Alors que les incertitudes économiques et politiques s’accumulent, le débat sur la solidité du modèle français et sa capacité à rebondir se ravive. Dans son dernier ouvrage, « L’éternel sursaut », l’économiste Nicolas Bouzou propose une lecture optimiste de l’histoire française, estimant que, malgré des périodes de crise et de quasi-effondrement, la France a su traverser les épreuves et retrouver sa prospérité. Un message qui tranche dans un climat où l’inquiétude sur les finances publiques, l’efficacité de l’État et la croissance prédomine.
Le constat est sans détour : finances publiques sous tension, dépendance accrue vis-à-vis des marchés financiers, appareil productif contraint par un excès de réglementation et une fiscalité lourde, système éducatif en question. La France semble évoluer sous le poids de défis structurels majeurs, alors même que la question d’une éventuelle remontée des taux d’intérêt demeure une source d’inquiétude pour son endettement.
Pour autant, Nicolas Bouzou rappelle que la singularité de la France réside dans sa capacité historique à se réformer et à retrouver sa vitalité. Selon l’essayiste, ce pays, marqué par plus de 2 500 ans d’histoire, a survécu à des épisodes critiques, qu’il s’agisse de l’effondrement militaire au XVe siècle ou de la débâcle de 1940. À chaque fois, un mouvement de régénération s’est imposé, toutefois souvent lent et conflictuel. Bouzou évoque ainsi une conflictualité intrinsèque au débat public hexagonal, qui n’empêche pas, au contraire, de voir s’imposer des réformes radicales lorsque la nécessité s’en fait sentir.
Ce modèle de sursauts, fait de cycles alternant difficultés et renaissances, permet de garder espoir dans un contexte où le risque politique et la fragmentation du débat public sont élevés. Sur le plan des réformes, l’histoire contemporaine démontre que même les initiatives les plus contestées – à l’image de la réforme des retraites en 2023 – finissent par aboutir, souvent au prix d’un consensus tardif.
Mais la résilience française s’accompagne d’un paradoxe : l’attachement à un État protecteur reste fort, tandis que la promotion d’idées de simplification réglementaire ou de liberté d’entreprendre apparaît en retrait sur l’échiquier politique. Après des décennies d’interventionnisme, Nicolas Bouzou rappelle que de grandes avancées nationales, de la planification post-seconde guerre mondiale au redressement industriel des années 1950, ont su marier initiative publique et incitations pour le secteur privé. Un équilibre qui demeure, alors que le pays doit aujourd’hui composer avec un environnement économique international volatile, où la concurrence, la montée des taux et l’inflation redistribuent les cartes.

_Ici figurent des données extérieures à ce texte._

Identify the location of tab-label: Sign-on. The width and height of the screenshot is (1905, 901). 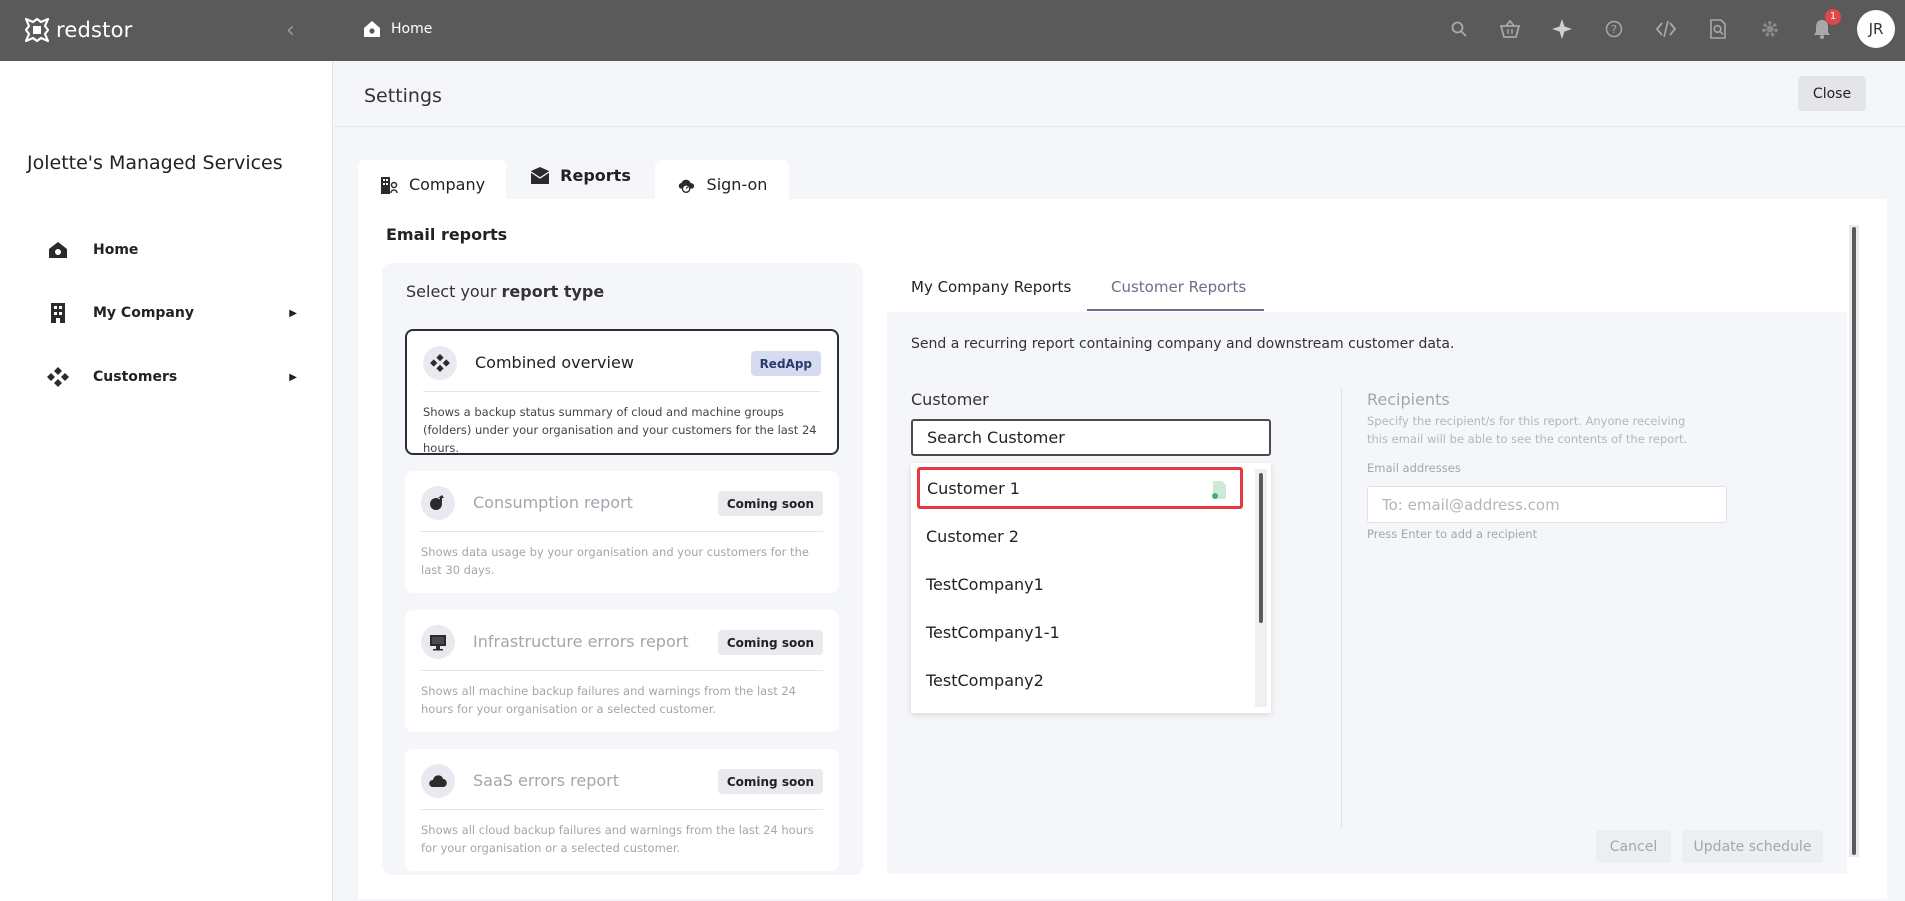
(737, 184).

Face à la multiplication des risques – qu’ils soient budgétaires, monétaires ou systémiques –, la question de la protection de l’épargne des ménages français s’invite aussi dans le débat. La dépendance à la stabilité des marchés pour le financement de la dette publique rappelle les limites du système bancaire et financier traditionnel, dont la concentration expose fortement les patrimoines lors des mouvements de marchés. Dans ce contexte, la diversification patrimoniale s’impose comme une préoccupation croissante. L’intérêt pour les actifs tangibles – or, immobilier, pièces de collection ou montres de valeur – répond à une quête de visibilité et de matérialisation d’une partie de l’épargne, à l’écart des seules valeurs financières sujettes à volatilité.
S’agissant de l’État lui-même, Bouzou plaide pour une refonte en profondeur des processus, au travers d’une simplification sans précédent du droit et des structures administratives, rappelant que toute réforme efficace doit être pensée en amont, à l’exemple de la méthode employée lors de la décentralisation en 1981. Le manque de préparation et de réflexion intellectuelle au sein des partis républicains actuels constituerait selon lui un frein majeur à l’émergence de projets cohérents pour l’avenir du pays.

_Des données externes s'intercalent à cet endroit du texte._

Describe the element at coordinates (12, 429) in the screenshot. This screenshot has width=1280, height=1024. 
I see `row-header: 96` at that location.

Enfin, pour l’économiste, la question institutionnelle n’apportera pas de solution miracle. Il défend les fondements de la Ve République et la compétence de la haute administration, tout en mettant en garde contre la complexité croissante du système d’État, qui nuit à sa capacité d’action. La stabilité institutionnelle est un atout ; la simplification et la revitalisation intellectuelle, une nécessité.
Dans un paysage international mouvant, la France reste confrontée au défi de transformer une nouvelle fois ses inerties en moteur de rebond, tout en protégeant l’épargne et la prospérité de ses citoyens face aux aléas du système financier moderne.